Add the new skills you have acquired. Start posting or blogging about topics you want to be known as being good at. Contribute to forums and online discussions. Take up part-time roles/projects. Freelance. But don’t do nothing and just spam everyone with your resume’ – that approach as they say is #BigFail!

Research companies you would like to work for figure out positions that may open that those firms and apply. This might be a good time to take a contrarian view and look at dynamic young start-ups where your skills are useful. Avoid the parental trap of “secure job in a big company” – there is no such thing anymore. Flipkart was not offering a ‘secure job’ in a ‘big company’ in 2008!

Now this stage might drag on for some time – much longer than you expected. Be mentally prepared and don’t lose your cool and your manners. If someone sets up an interview for you and you don’t get the job, have the courtesy to still thank your friend for the effort. An important aside is to avoid getting bogged down. Exercise, stay connected with your friends, and socialize to ensure that you don’t go into a ‘cave’ overwhelmed with the job search process.

Capitalize: Finally you see light at the end of the tunnel – People are looking at your LinkedIn profile and possibly job offer(s) are already coming your way. This is the time to (again) take a deep breath and capitalize on your experiences. Maybe you don’t like political bosses and the next one seems just the type. Do you really want to take up the offer? You might be tempted to capitulate depending on your personal circumstances, but don’t let EMI’s drive your decision. Would you take that job if you didn’t have to pay the EMI for your fancy car? Do you really need that car right now? You might need to go back to the ‘Contextualize’ and ‘Correct’ stages and take another look at your drivers for taking up the new job.

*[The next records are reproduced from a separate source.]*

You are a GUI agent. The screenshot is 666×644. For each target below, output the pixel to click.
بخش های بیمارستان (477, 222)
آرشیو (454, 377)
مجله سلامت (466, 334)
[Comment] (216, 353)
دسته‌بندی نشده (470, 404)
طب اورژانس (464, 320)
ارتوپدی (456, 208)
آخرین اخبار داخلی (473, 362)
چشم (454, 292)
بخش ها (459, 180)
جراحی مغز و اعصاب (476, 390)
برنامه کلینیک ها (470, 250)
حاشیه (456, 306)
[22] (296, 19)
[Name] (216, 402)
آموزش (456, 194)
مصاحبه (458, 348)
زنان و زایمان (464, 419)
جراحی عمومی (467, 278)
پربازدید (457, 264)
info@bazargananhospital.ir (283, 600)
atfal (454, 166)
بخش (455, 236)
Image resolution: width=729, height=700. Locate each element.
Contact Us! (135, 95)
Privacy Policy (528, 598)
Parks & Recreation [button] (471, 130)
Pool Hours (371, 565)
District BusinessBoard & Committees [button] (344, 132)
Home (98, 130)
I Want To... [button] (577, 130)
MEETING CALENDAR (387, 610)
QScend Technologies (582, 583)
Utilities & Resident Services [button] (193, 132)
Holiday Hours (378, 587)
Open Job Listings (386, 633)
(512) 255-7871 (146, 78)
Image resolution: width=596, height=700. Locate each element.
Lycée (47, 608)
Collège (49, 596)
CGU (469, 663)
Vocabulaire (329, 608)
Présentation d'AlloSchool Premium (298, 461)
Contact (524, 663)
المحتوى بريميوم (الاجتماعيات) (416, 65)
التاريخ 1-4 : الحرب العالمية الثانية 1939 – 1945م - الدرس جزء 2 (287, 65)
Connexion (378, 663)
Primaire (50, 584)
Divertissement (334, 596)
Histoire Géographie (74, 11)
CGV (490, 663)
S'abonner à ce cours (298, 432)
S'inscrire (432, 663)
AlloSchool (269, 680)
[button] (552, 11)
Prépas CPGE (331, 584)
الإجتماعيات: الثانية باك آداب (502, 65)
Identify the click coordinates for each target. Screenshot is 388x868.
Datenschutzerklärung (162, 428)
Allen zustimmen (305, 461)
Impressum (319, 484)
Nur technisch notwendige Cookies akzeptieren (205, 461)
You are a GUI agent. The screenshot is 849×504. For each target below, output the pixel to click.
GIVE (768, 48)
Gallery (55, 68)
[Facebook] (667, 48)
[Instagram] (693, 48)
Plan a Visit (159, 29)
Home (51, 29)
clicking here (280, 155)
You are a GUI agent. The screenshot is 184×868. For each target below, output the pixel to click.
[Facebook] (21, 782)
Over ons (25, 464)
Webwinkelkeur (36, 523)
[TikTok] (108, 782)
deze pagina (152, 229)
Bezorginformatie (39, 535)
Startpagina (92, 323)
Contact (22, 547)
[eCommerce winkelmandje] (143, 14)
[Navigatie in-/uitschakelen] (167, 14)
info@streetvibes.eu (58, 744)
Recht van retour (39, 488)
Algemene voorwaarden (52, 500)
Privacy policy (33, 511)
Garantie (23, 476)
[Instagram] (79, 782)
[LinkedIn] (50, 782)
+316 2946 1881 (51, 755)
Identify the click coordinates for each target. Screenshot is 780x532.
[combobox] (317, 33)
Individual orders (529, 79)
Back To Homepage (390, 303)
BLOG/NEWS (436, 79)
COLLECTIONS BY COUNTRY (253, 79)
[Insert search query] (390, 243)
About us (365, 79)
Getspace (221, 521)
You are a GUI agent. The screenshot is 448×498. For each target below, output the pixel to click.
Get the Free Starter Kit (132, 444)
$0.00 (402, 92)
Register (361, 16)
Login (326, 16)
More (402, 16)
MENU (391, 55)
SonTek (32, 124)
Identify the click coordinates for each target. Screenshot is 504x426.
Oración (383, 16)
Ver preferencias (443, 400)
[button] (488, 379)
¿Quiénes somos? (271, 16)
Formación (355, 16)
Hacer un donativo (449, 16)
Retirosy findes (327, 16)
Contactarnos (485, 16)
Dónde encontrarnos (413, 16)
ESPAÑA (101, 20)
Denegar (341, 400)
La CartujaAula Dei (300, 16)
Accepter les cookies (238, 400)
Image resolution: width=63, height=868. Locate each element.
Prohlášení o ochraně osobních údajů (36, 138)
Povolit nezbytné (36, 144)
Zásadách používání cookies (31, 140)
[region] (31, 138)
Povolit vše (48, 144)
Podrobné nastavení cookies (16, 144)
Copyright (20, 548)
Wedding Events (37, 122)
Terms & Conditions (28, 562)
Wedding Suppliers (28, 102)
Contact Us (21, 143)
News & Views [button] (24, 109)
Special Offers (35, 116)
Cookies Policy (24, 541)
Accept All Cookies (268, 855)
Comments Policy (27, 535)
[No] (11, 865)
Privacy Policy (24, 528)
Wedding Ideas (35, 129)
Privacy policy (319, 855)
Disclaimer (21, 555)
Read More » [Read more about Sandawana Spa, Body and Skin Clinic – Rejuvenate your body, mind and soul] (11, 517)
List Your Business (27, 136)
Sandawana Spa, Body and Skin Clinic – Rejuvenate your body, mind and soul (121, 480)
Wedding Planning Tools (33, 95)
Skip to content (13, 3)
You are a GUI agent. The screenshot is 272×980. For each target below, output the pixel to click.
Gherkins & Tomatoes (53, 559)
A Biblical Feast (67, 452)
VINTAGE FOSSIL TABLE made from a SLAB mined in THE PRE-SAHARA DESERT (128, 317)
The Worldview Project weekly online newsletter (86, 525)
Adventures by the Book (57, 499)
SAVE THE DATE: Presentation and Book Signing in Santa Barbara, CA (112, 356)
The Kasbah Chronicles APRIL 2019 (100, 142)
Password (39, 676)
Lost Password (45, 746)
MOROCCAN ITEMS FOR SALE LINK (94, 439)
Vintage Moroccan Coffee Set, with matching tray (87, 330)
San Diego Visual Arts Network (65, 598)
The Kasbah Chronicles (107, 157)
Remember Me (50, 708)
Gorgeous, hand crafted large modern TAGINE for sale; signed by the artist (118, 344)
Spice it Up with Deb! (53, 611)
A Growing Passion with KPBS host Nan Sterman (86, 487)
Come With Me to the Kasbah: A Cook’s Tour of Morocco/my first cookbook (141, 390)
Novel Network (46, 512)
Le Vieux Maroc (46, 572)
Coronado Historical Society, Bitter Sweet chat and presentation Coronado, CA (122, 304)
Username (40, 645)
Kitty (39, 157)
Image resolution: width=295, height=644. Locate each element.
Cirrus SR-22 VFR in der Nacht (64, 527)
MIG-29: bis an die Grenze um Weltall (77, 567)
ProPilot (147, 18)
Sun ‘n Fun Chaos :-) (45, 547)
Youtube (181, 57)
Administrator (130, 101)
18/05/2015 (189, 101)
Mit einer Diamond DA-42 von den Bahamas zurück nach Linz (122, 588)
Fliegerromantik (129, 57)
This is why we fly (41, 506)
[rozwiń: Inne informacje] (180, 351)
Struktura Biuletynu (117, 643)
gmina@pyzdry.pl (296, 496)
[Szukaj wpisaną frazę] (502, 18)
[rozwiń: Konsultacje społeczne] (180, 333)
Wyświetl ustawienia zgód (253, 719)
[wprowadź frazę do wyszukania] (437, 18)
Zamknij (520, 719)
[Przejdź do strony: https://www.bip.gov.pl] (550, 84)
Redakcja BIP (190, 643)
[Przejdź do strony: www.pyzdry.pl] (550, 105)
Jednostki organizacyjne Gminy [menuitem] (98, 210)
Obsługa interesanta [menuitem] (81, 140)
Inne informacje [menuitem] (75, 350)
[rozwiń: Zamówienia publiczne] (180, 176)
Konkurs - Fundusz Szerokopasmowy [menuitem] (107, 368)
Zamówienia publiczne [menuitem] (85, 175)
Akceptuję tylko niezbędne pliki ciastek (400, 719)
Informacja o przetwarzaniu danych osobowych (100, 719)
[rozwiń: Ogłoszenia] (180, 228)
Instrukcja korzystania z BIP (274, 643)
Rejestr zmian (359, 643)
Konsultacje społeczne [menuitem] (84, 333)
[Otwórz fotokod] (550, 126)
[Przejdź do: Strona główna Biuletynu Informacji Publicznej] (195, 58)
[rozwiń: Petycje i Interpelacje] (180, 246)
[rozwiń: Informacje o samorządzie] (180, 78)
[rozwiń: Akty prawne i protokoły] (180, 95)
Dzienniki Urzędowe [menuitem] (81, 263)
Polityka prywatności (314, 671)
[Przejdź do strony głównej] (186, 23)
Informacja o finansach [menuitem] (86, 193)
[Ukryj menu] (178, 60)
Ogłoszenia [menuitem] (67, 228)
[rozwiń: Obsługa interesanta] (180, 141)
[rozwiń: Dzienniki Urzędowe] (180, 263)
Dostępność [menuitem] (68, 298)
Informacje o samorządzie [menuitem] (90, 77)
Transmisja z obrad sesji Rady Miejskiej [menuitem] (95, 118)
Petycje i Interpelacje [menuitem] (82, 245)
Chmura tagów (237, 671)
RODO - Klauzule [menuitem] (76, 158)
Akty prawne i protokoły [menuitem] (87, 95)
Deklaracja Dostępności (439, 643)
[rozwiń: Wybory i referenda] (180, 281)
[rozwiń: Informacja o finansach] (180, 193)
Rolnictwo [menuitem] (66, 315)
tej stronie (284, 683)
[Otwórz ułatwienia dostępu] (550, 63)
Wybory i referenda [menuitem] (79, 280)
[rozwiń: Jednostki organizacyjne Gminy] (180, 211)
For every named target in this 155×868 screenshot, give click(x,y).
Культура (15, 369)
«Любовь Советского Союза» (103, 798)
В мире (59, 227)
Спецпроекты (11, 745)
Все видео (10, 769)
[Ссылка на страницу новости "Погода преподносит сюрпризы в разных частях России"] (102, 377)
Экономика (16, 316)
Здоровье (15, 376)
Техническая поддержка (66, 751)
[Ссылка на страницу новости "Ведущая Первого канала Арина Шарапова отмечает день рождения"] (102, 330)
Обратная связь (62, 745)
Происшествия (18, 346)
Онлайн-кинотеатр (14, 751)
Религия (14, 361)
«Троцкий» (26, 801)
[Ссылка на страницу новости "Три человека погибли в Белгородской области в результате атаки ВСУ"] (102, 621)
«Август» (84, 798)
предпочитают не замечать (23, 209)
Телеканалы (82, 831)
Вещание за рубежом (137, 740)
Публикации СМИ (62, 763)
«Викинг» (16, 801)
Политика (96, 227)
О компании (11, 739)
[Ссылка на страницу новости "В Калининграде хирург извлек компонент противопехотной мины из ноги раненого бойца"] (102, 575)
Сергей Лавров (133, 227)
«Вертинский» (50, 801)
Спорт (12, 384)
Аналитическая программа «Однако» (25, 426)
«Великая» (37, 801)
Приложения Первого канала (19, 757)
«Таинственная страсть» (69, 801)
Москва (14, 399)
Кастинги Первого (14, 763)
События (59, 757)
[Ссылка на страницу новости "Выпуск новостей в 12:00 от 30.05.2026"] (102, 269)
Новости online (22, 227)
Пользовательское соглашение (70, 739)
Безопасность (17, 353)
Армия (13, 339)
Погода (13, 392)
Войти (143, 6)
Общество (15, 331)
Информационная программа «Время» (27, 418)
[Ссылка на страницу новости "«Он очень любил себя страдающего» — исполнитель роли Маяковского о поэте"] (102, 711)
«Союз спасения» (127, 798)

Getting terminated is not the end of the world. It is a small bump in a long journey. Instead of shutting yourself off from everyone, this is the time to take solace and support from your friends and family. (You will be surprised at how approachable your retired father, who has worked only for one company ever, is on the topic) Hopefully with the 4C process you will come out stronger and land that job you never knew you would like so much!